Nuance navigating cloud curves

Nuance is seeing a pronounced change in its once fast growing mobile business as it all moves to the cloud.
Written by Larry Dignan, Contributor

Voice recognition company Nuance Communications is seeing some financial turbulence as it transitions from a licensing model to one based on cloud computing subscriptions.

It's a transition most enterprise software companies are facing, but Nuance is seeing a pronounced change in its once fast growing mobile business.

Nuance reported a fiscal first quarter loss of $55.4 million, or 18 cents a share, on revenue of $470 million. Non-GAAP earnings for the quarter were 24 cents a share, three cents better than expectation.

The company said its quarter was carried by the renewal of a healthcare contract with the Veterans Administration as well as a connected car deal with General Motors.

But what was worrisome to analysts was Nuance's mobile and consumer revenue declines. Mobile revenue fell 16 percent from a year ago in part because Dragon NaturallySpeaking sales were down and customers are moving toward Nuance's cloud services over embedded deployments.

In prepared remarks, Nuance noted:

Over the last two years, we have driven a transition in this segment to more comprehensive, cloud-based solutions across a variety of devices and products as we have seen continued strong demand for differentiated, natural language virtual assistants and other solutions.

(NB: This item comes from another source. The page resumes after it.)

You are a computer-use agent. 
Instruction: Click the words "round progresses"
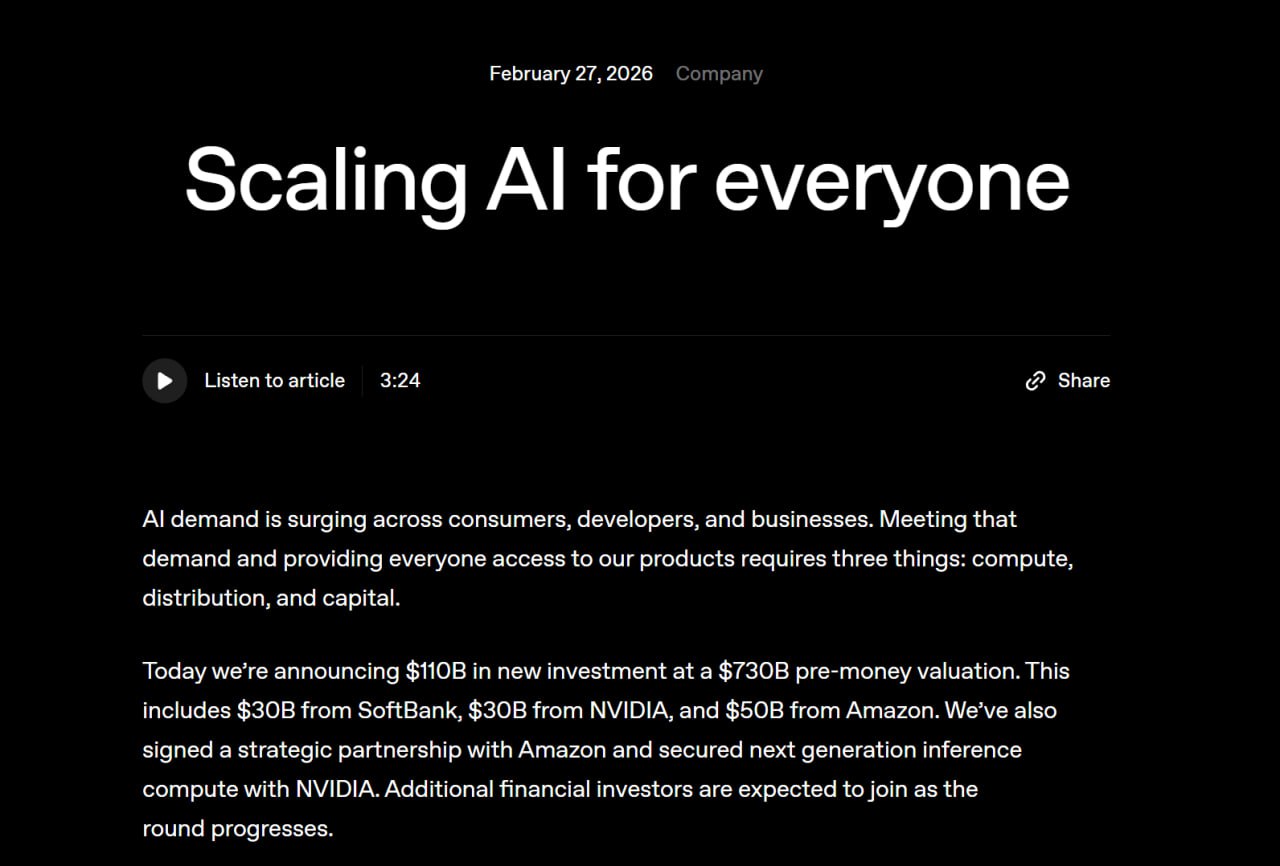click(237, 829)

Nuance said that it delivered connected software for the Samsung Galaxy Note 3 and Samsung Galaxy Gear in the quarter. The company also said that it will have to invest in its cloud infrastructure for mobile as well as research and development.

nuance q1

 

Fortunately for Nuance, its healthcare business is already transitioning to the cloud and has made the turn recently. Nuance also said on-demand revenue and renewals were strong in the enterprise unit.

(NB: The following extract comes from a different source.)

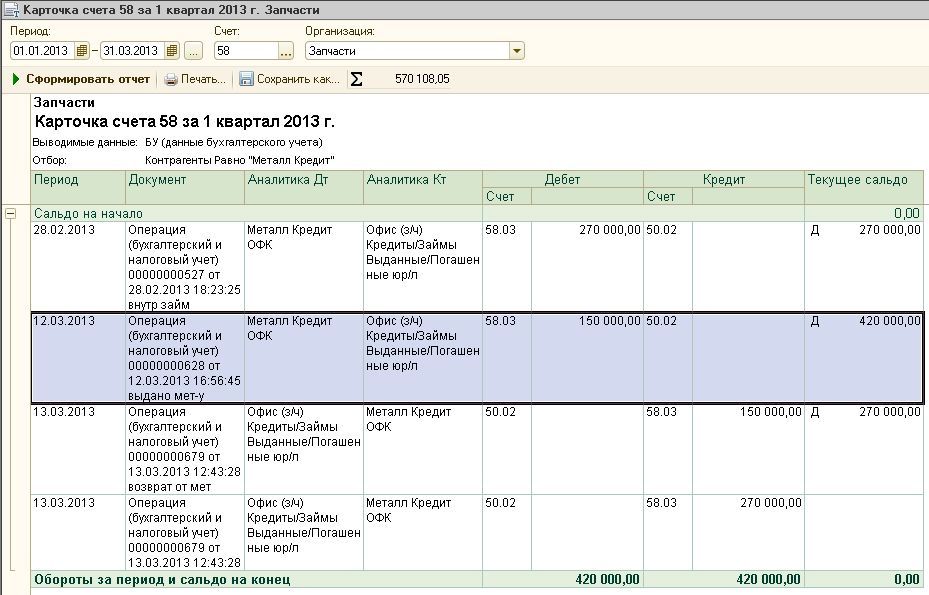929x595 pixels.
Task: Click the end date field 31.03.2013
Action: (131, 51)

As for the outlook, Nuance projected fiscal 2014 non-GAAP revenue of $2.03 billion or $2.09 billion and GAAP sales between $1.97 billion to $2.03 billion. Nuance added that non-GAAP fiscal 2014 earnings will be between $1.07 to $1.17 a share.

The second quarter revenue tally will be $476 million to $490 million on a non-GAAP basis with earnings of 21 cents a share to 25 cents a share.